_Task to complete_.
From the records below, print exactly the lines starting at the one containing "Viewport: 778px width, 546px" and ending at the one containing "The height and width of the screenshot is (1097, 1193).", ends included, and nothing else.

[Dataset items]
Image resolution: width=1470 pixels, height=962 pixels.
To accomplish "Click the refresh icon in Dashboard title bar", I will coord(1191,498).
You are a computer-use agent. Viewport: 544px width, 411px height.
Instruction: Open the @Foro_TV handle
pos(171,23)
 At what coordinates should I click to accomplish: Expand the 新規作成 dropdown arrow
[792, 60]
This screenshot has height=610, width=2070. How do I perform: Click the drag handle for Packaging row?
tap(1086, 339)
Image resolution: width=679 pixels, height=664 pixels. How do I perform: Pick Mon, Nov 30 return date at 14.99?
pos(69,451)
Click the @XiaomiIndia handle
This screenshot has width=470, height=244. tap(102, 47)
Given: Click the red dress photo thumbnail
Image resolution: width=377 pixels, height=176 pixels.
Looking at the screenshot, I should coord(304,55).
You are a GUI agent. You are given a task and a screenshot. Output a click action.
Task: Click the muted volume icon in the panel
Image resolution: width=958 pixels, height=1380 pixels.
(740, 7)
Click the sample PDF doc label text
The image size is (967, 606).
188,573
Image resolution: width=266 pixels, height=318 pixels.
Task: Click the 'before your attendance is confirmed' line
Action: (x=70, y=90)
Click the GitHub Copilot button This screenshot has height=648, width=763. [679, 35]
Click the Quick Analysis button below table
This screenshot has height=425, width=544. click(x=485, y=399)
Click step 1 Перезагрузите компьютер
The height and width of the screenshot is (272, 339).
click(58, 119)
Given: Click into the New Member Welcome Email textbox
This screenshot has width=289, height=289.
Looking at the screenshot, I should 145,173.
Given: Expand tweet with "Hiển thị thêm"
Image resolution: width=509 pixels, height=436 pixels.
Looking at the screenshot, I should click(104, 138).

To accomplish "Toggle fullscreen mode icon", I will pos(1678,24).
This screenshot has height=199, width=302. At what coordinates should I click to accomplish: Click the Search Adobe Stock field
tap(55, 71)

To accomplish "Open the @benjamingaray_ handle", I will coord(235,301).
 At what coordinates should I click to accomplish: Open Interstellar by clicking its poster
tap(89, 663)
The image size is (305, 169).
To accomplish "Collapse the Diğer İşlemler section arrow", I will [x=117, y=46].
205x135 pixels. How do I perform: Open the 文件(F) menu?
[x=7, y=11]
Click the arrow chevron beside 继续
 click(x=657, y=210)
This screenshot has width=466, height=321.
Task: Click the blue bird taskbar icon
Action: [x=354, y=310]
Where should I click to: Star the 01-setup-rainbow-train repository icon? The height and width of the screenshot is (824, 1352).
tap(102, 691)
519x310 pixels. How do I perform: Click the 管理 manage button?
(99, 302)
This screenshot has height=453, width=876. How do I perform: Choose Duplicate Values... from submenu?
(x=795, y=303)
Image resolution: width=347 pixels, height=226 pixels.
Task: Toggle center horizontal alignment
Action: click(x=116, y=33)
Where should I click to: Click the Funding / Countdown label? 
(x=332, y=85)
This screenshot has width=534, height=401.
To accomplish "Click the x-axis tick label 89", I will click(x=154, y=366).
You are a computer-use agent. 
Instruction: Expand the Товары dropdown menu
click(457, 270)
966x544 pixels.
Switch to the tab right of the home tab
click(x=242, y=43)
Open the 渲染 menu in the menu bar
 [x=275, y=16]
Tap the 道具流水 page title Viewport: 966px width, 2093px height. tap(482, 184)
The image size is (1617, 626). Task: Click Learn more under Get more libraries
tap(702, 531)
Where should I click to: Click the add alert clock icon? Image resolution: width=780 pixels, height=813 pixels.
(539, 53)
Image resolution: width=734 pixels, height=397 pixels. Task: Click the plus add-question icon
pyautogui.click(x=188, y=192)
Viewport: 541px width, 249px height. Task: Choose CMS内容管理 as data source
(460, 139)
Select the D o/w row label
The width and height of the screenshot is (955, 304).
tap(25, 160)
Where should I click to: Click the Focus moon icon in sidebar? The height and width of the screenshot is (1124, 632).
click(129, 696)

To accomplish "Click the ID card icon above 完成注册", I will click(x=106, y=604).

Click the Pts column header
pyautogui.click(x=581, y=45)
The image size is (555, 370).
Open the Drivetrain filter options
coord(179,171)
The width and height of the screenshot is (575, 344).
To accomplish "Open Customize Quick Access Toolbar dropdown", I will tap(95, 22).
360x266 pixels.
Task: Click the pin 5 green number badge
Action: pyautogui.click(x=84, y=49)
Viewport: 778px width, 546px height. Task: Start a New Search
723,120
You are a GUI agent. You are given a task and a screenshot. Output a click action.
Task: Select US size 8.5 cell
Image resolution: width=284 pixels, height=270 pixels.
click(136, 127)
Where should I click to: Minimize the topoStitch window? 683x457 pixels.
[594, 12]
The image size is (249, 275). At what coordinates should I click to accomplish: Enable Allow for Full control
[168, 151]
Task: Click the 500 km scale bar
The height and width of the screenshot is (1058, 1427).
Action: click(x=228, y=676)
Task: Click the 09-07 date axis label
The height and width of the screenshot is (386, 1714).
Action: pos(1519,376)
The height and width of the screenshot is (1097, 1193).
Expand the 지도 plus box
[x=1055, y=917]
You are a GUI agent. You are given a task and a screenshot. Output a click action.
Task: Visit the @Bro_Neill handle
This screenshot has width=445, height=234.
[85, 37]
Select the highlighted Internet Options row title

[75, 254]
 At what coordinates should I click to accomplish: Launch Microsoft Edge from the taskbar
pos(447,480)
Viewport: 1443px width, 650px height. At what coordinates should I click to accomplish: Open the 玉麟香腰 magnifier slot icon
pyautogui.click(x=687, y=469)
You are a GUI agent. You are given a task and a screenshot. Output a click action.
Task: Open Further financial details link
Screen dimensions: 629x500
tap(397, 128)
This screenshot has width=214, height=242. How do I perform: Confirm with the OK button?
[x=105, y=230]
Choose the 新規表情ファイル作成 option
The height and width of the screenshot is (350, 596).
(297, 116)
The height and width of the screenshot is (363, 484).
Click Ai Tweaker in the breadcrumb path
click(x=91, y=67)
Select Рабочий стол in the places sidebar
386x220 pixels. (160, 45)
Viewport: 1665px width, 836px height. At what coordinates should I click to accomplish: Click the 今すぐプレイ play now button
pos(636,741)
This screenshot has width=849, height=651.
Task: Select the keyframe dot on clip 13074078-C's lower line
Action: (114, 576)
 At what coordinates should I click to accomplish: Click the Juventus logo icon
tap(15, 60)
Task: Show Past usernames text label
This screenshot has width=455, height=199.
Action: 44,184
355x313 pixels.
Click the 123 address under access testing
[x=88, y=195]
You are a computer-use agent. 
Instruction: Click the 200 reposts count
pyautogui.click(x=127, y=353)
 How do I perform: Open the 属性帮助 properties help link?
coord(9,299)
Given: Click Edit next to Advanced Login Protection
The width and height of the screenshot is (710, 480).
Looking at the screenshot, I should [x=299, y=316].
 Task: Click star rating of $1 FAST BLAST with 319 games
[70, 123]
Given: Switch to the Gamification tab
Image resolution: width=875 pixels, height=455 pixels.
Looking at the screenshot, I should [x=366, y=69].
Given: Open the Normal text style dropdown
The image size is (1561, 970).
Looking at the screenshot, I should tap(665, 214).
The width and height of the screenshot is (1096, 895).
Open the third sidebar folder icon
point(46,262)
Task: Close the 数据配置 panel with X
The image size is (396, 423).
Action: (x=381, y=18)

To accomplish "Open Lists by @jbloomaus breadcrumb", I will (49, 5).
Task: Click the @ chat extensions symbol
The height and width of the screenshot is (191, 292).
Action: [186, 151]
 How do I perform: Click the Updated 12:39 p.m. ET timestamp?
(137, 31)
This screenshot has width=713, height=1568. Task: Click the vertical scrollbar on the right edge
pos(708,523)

_Final answer_.
Viewport: 778px width, 546px height. Task: Start a New Search
723,120
You are a GUI agent. You are given a task and a screenshot. Output a click action.
Task: Select US size 8.5 cell
Image resolution: width=284 pixels, height=270 pixels.
click(136, 127)
Where should I click to: Minimize the topoStitch window? 683x457 pixels.
[594, 12]
The image size is (249, 275). At what coordinates should I click to accomplish: Enable Allow for Full control
[168, 151]
Task: Click the 500 km scale bar
The height and width of the screenshot is (1058, 1427).
Action: click(x=228, y=676)
Task: Click the 09-07 date axis label
The height and width of the screenshot is (386, 1714).
Action: pos(1519,376)
The height and width of the screenshot is (1097, 1193).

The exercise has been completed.